The Does Model: Depth Of Processing

Depth of processing is the first characteristic of the DOES model that Dr. Aron writes about:

At the foundation of the trait of high sensitivity is the tendency to process information more deeply… HSPs simply process everything more, relating and comparing what they notice to their past experience with other similar things. They do it whether they are aware of it or not. When we decide without knowing how we came to that decision, we call this intuition, and HSPs have good (but not infallible!) intuition. When you make a decision consciously, you may notice that you are slower than others because you think over all the options so carefully. That’s depth of processing too.
Studies supporting the depth of processing aspect of the trait have compared the brain activation of sensitive and non-sensitive people doing various perceptual tasks. Research by Jadzia Jagiellowicz found that the highly sensitive use more of those parts of the brain associated with “deeper” processing of information, especially on tasks that involve noticing subtleties. In another study, by ourselves and others, sensitive and non-sensitive persons were given perceptual tasks that were already known to be difficult (require more brain activation or effort) depending on the culture a person is from.
The non-sensitive persons showed the usual difficulty, but the highly sensitive subjects’ brains apparently did not have this difficulty, regardless of their culture.
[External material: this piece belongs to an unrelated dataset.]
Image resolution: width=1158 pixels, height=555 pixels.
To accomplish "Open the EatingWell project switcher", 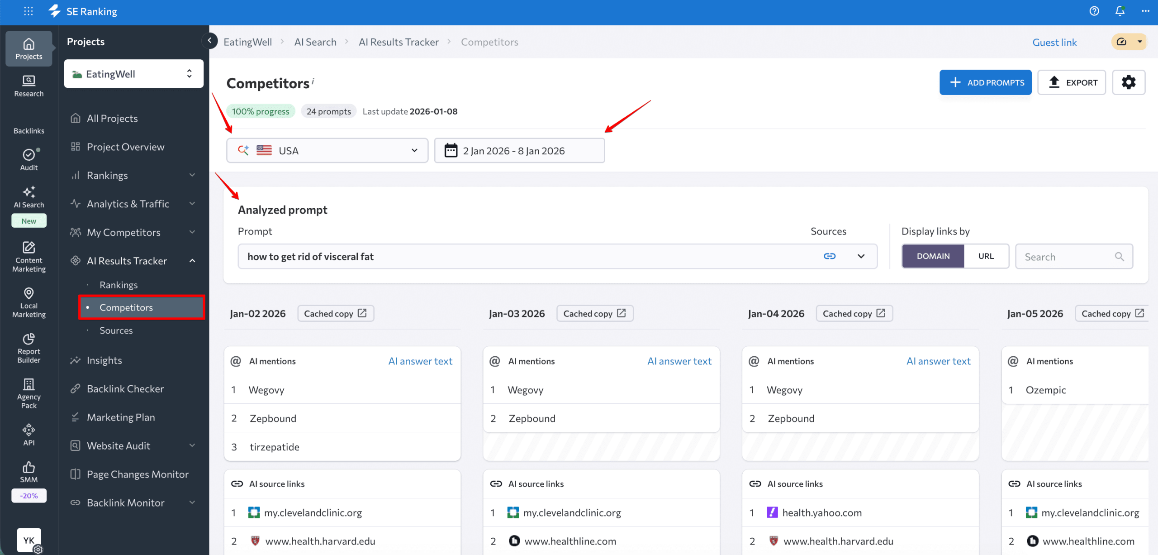I will point(133,73).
It was as if they found it natural to look beyond their cultural expectations to how things “really are.”  [1]

Notice how depth of processing and noticing subtleties are related. All of the characteristics of being sensitive in the DOES Model are related and interdependent.

The Does Model And The Value In Depth Of Processing

Depth of processing is an important gift of being a sensitive person. When HSPs take in information, they take in everything which, although it can be overwhelming, puts the sensitive person in contact with more part of the web of nature and of life. It is a gift that supports the capacity of sensitive people to be seers and visionaries.

Unfortunately, it can be hard to feel like you are not drowning in information. Sensitive people not only try to process all they take in but they also try to link information to a bigger picture as a way to develop a coherent understanding of the information they receive. It is a way to be conscientious and constructive at the same time.

Depth of processing is an important and valuable capability of sensitive people. It slows us down which is not always appreciated and understood but it is a part of being sensitive that is worth respecting.